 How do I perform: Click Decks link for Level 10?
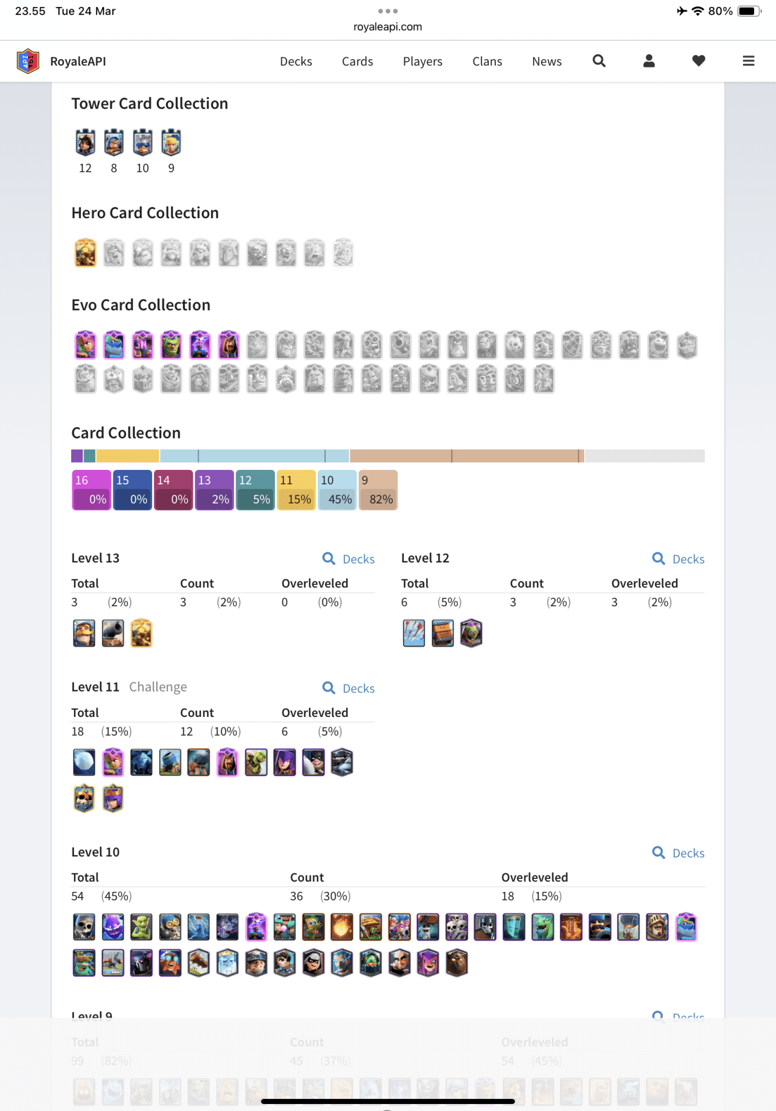click(678, 853)
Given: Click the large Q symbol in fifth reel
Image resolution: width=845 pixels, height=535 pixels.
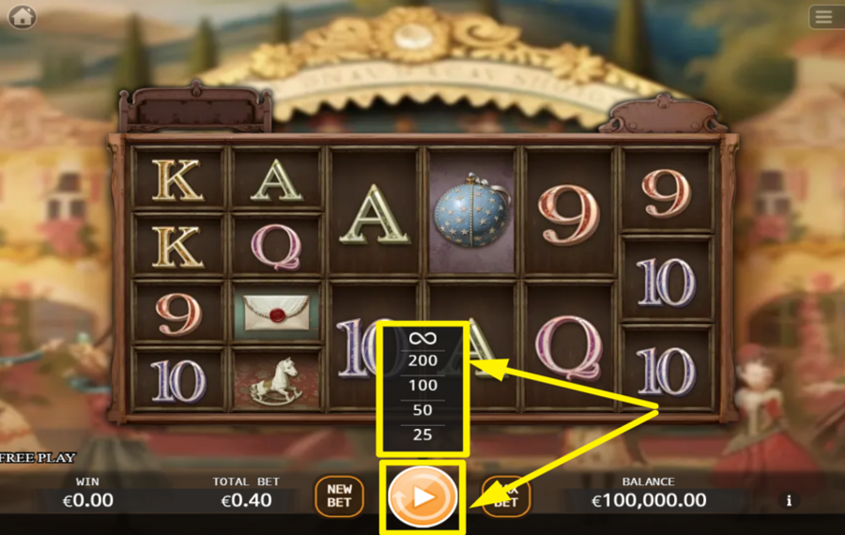Looking at the screenshot, I should (x=568, y=348).
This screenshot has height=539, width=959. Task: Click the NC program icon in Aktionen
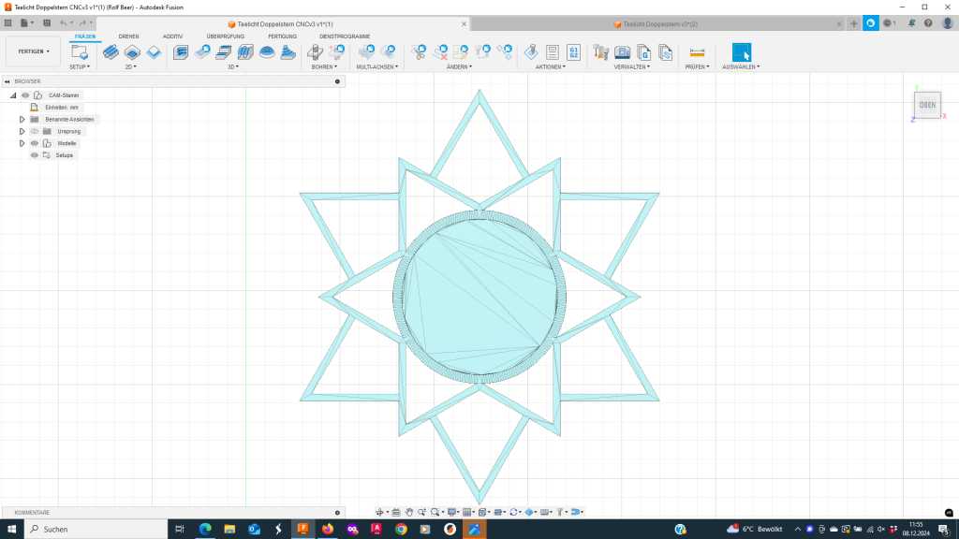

..........

• _WHAT THIS TASK INVOLVES_
Restate, word for word, the entries above, dropping any picture.

• _TASK ANSWER_
 How do I perform: Click Decks link for Level 10?
click(678, 853)
Given: Click the large Q symbol in fifth reel
Image resolution: width=845 pixels, height=535 pixels.
Looking at the screenshot, I should (x=568, y=348).
This screenshot has height=539, width=959. Task: Click the NC program icon in Aktionen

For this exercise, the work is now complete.